Or master clock in/out to keep multiple boards in sync despite having separate USB connections - just stack up as many as you need for your channel count.
How about a self-calibrating DAC?
Where is the reference "perfect" sin wave here to calibrate against.
If there's DSP to run FFT it can conceivably also generate the sine and feed it to the DAC? With some hw changes of course.
That sin wave (analog out) is then only as good as the DAC. The AP generates a precision analog sine wave as stimulus that sets the limit of what can be measured. If you want to calibrate a voltmeter you need a standard voltage to put into it that is as good or better than the resolution of the voltmeter.
Perhaps I misunderstood the product, but the way I read it you can monitor the FFT of the output of the DAC in real time and tweak the ESS THD compensation registers at the same time. You could generate a "perfect" digital sine wave, feed it to the DAC, and automatically adjust the THD compensation for the lowest harmonics values all using onboard hardware/firmware is what I meant by self-calibration. What am I missing?

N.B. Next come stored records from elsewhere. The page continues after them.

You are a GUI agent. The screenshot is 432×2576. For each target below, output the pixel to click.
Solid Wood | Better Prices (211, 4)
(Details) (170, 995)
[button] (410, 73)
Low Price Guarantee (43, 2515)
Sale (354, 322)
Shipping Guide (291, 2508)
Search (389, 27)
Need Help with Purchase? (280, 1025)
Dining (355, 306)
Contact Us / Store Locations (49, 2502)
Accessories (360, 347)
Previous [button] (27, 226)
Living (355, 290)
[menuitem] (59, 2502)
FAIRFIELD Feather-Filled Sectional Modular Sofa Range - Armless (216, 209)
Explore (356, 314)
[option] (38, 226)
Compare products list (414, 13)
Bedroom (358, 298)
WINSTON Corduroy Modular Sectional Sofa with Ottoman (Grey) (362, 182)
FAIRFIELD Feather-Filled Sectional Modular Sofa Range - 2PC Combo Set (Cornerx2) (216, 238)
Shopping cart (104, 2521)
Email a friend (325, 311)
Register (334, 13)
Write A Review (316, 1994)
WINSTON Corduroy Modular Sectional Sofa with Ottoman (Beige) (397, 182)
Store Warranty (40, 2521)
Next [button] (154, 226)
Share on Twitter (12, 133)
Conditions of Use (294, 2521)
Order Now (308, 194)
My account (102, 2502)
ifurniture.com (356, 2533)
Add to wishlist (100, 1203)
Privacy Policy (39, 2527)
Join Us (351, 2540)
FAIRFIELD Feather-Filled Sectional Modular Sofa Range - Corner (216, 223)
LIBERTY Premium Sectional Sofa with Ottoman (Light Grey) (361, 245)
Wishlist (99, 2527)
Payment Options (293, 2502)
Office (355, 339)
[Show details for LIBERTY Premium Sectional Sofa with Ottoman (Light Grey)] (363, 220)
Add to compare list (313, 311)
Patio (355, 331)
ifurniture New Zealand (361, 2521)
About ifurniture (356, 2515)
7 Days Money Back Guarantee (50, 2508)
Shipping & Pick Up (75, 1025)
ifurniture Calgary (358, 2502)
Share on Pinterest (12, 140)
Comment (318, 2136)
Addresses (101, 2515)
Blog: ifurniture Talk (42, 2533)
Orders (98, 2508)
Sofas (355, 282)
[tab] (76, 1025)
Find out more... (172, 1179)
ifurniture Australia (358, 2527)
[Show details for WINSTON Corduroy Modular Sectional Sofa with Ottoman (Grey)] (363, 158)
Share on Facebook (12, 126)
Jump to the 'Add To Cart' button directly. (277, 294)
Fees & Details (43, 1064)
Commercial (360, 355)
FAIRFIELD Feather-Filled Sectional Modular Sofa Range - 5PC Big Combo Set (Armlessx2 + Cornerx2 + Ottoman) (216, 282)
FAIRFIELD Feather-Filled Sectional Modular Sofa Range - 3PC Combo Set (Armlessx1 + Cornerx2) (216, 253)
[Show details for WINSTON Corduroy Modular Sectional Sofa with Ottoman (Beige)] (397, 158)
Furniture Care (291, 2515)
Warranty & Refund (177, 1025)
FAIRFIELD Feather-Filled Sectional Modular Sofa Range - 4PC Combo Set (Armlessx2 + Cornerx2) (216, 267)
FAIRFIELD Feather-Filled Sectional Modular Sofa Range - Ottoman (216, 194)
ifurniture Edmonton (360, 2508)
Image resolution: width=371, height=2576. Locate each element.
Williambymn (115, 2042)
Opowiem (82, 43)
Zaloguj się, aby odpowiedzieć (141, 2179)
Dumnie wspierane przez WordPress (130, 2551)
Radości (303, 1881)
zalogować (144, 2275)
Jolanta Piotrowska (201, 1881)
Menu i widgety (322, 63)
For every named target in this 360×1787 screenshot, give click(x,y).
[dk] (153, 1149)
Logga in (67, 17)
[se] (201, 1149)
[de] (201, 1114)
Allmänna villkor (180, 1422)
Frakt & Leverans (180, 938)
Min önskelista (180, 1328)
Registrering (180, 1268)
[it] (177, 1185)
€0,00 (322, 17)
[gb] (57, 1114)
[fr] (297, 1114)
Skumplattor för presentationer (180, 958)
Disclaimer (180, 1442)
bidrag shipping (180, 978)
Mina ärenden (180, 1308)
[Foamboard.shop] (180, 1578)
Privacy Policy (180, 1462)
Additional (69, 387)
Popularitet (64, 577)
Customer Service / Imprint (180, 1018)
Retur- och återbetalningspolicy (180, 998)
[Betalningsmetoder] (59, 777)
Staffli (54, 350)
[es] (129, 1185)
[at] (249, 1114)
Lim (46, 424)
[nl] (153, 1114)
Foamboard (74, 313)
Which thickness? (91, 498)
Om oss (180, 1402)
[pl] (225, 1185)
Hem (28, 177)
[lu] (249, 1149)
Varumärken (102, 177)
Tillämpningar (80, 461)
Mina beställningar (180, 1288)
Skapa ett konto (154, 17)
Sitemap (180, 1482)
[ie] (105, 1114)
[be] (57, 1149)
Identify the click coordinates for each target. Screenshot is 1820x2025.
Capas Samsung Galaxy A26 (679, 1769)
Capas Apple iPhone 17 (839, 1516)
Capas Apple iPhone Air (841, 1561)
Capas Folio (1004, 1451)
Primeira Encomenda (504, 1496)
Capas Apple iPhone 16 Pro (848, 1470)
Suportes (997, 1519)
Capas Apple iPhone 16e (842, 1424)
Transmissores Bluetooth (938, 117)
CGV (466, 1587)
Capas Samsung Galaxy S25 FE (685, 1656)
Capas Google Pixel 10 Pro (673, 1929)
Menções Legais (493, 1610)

I'm just having trouble with the wording of the OP, I assume it's not just a DAC but includes an analyzer and needs some processing power.
"Where is the reference "perfect" sin wave here to calibrate against"?Where is the reference "perfect" sin wave here to calibrate against.
An inexpensive high performance DAC with volume control and DSP/room correction would sell very, very well in my opinion, and I'm honestly surprised that there are basically no such products available.
I guess that's down to the tolerances on your individual DAC clocks, and how long you leave it running before doing something that effectively resyncs them. The alsa docs do explicitly mention it though.Do the individual DACs go out of sync more than a few cycles worth anyways?
gvl, "perfect" sine-wave in the digital domain isn't a big deal, right? DSP does that within its resolution 24/96, I see no difference DSP digital sine vs AP digital sine, 9038 has exactly the same THD. And you are right, you can tweak 2nd and 3rd harmonic compensation, and see the resulting harmonics online. In fact 9038AP is DAC+HPA+"AP-like analyzer at single frequency 1kHz". In the same way, as you can adjust THD of ES9038 at standard 1kHz, if you have a real AP analyzer, you can do the same with my 150x50mm board without AP analyzer.